▶ [What the task requires]: Write out the data below word for word, from its first line through the line that contains "at (119, 823).", with both of those lines included.
==*==
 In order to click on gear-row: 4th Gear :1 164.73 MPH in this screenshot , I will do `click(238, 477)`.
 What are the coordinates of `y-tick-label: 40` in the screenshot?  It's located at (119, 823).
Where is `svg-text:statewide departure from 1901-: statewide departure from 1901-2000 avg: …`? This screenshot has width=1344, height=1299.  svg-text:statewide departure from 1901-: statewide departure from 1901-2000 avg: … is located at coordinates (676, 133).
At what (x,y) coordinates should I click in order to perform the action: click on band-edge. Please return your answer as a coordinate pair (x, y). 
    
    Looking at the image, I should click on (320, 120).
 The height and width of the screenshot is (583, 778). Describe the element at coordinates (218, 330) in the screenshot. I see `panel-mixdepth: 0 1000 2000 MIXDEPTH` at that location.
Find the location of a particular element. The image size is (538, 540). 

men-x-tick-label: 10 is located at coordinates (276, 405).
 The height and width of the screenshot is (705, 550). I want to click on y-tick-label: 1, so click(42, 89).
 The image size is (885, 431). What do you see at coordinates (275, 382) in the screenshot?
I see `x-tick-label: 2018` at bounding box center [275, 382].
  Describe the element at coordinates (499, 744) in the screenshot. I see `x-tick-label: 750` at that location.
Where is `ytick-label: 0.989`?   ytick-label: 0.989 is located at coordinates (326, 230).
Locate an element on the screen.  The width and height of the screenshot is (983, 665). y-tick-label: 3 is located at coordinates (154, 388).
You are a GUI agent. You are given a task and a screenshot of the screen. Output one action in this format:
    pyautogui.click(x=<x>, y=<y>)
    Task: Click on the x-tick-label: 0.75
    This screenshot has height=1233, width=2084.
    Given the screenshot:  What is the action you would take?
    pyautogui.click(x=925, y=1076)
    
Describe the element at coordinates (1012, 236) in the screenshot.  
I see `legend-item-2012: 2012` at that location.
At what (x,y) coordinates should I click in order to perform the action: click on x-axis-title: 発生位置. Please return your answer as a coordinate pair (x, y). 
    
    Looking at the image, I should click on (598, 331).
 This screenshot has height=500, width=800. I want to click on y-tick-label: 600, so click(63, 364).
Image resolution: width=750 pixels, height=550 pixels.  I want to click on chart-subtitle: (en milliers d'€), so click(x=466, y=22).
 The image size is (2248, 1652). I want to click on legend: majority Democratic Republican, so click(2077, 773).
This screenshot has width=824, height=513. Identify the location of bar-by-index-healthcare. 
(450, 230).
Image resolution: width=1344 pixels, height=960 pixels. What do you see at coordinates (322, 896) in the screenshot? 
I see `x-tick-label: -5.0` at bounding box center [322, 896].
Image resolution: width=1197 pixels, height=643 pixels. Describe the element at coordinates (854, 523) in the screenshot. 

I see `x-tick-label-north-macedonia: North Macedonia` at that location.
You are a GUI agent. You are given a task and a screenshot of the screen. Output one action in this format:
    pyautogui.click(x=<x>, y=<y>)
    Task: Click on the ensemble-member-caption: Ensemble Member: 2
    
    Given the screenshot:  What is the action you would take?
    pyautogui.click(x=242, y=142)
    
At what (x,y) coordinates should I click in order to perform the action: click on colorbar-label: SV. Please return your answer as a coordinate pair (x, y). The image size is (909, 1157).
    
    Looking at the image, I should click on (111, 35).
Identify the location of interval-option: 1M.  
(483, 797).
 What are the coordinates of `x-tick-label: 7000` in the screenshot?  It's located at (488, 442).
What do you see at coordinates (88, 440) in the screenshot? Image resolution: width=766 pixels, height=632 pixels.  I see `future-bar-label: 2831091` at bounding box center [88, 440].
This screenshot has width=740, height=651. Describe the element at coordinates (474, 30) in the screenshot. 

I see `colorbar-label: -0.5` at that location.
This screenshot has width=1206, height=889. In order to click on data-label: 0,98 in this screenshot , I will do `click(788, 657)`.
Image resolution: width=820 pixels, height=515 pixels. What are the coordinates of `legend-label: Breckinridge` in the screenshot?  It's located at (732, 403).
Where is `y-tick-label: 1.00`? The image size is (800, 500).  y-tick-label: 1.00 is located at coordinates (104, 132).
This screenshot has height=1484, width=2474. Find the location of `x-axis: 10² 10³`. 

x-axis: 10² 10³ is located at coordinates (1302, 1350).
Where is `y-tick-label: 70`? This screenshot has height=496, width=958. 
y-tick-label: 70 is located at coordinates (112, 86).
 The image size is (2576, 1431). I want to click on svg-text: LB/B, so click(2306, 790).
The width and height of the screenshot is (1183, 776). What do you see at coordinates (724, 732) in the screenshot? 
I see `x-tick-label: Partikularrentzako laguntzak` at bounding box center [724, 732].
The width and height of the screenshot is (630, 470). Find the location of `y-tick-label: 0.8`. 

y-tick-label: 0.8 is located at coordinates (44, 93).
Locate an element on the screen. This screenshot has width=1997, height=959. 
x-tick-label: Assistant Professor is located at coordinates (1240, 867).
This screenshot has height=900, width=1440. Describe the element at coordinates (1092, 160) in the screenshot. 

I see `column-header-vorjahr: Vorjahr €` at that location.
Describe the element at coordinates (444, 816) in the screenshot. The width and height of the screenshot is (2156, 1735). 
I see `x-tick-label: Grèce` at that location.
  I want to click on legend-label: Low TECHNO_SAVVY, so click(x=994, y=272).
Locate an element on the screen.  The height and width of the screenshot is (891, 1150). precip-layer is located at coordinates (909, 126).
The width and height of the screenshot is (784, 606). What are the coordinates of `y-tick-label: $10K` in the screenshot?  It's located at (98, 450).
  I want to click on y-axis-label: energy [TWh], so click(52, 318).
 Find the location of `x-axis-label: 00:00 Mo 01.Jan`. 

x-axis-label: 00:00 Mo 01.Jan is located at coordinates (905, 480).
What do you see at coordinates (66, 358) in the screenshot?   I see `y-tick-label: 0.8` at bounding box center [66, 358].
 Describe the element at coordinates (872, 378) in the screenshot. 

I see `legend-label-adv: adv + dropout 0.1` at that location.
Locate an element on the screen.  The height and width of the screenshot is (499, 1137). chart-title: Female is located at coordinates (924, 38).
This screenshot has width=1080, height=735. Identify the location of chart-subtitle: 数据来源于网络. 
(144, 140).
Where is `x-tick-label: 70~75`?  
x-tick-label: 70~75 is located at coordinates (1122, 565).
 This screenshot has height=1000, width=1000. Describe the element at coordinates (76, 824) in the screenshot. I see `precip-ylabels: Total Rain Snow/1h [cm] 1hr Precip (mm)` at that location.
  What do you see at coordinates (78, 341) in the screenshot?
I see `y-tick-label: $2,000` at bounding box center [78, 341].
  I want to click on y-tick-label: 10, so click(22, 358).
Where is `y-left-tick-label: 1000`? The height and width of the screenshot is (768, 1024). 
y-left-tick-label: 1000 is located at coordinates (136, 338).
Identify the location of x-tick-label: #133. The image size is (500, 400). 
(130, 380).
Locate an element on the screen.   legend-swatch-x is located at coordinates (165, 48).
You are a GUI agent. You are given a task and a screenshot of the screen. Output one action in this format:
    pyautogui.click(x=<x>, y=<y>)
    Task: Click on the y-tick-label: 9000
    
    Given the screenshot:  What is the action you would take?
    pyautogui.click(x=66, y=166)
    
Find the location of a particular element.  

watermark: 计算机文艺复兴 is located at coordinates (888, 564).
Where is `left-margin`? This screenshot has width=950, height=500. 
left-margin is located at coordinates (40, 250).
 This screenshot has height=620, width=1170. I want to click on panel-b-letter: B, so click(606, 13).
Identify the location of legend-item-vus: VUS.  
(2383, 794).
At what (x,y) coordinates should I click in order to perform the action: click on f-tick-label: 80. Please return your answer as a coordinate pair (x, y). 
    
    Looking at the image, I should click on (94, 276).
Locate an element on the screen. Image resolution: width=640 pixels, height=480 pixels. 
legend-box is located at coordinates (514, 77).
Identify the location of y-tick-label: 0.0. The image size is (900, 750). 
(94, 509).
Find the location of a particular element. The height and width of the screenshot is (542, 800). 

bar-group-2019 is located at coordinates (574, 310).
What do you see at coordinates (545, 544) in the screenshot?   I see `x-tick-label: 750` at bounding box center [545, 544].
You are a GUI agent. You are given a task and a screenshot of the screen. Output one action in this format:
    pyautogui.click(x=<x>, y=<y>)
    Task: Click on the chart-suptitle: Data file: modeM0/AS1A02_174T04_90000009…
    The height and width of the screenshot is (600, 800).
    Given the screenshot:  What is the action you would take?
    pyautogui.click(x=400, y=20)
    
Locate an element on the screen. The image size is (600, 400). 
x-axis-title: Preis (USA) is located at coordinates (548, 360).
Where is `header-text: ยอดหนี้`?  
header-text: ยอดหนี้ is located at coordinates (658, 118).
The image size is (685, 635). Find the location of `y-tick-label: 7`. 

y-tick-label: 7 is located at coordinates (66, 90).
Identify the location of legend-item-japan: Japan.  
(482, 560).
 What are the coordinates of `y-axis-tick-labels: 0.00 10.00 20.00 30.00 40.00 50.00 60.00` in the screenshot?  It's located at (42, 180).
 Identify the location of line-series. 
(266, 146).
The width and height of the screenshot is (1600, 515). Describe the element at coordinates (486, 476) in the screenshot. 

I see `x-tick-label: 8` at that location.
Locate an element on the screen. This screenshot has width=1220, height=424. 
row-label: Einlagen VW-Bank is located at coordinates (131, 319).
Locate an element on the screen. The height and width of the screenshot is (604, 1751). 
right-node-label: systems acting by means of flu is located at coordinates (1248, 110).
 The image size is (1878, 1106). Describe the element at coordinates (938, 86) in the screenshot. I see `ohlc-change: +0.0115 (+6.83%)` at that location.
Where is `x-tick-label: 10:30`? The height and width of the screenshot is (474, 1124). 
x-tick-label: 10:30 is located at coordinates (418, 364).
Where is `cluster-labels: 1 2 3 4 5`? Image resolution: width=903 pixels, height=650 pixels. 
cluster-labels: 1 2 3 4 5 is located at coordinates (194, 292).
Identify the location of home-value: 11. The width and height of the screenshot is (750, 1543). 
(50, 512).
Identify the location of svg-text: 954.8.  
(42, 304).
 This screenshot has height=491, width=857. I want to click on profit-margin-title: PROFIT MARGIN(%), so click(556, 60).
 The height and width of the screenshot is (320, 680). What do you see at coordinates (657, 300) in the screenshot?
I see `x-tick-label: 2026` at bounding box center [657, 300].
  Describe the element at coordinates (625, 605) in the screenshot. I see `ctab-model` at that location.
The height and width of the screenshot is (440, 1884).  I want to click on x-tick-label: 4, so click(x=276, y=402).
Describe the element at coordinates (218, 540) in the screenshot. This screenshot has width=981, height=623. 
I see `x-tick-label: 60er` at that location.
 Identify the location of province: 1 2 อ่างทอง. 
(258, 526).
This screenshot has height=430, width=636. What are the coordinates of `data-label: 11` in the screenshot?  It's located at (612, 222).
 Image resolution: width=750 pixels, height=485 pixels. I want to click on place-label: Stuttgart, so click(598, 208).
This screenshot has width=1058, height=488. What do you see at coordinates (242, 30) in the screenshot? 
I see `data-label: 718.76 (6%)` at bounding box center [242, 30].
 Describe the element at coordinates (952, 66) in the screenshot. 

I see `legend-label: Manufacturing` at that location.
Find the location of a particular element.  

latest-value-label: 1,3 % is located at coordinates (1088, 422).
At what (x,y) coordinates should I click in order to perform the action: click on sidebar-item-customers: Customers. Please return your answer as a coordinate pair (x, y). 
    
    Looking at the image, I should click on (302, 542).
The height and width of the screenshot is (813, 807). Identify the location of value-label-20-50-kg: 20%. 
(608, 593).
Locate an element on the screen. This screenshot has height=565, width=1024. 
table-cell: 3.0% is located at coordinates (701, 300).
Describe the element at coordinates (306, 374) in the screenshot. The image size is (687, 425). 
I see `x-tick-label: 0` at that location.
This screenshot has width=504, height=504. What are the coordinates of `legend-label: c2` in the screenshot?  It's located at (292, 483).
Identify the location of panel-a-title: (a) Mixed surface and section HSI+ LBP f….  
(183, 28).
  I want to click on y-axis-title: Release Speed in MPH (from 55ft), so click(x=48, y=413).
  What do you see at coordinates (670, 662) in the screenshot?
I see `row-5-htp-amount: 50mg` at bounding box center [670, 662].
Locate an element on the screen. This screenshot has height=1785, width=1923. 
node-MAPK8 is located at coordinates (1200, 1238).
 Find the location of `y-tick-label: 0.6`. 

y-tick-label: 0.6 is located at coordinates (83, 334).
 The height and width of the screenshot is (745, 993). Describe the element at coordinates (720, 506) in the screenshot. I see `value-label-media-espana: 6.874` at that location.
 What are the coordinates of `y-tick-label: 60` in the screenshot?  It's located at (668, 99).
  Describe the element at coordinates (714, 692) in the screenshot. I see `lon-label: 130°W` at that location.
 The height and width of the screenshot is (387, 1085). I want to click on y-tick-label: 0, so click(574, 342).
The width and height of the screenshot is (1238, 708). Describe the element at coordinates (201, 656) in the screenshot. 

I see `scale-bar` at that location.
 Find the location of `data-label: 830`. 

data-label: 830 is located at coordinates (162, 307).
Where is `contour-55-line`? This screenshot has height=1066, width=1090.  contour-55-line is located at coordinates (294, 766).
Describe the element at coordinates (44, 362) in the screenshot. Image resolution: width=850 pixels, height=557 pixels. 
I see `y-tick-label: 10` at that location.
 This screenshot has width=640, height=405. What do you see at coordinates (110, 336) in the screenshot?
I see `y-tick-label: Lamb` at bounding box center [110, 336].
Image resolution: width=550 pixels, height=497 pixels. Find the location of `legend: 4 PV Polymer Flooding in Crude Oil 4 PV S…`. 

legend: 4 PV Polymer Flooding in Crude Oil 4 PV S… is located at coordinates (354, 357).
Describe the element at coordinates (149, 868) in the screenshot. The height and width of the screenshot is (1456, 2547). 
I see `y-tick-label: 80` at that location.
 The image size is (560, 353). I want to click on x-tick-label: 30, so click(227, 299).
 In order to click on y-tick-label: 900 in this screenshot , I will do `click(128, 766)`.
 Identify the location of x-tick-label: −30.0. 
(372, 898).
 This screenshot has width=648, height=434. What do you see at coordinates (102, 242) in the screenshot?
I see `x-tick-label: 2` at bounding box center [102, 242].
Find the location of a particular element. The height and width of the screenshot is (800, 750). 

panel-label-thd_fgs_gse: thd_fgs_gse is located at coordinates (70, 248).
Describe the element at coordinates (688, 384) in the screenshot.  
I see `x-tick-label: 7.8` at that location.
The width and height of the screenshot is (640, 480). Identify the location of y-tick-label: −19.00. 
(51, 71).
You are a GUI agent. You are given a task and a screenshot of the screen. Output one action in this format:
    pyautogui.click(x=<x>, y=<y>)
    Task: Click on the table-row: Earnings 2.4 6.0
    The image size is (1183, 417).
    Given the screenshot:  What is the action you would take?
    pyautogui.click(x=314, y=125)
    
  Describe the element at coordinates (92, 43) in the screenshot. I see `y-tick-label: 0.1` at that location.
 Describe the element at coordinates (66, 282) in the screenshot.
==*==
▶ [Task response]:
 In order to click on gear-row: 4th Gear :1 164.73 MPH in this screenshot , I will do `click(238, 477)`.
 What are the coordinates of `y-tick-label: 40` in the screenshot?  It's located at (119, 823).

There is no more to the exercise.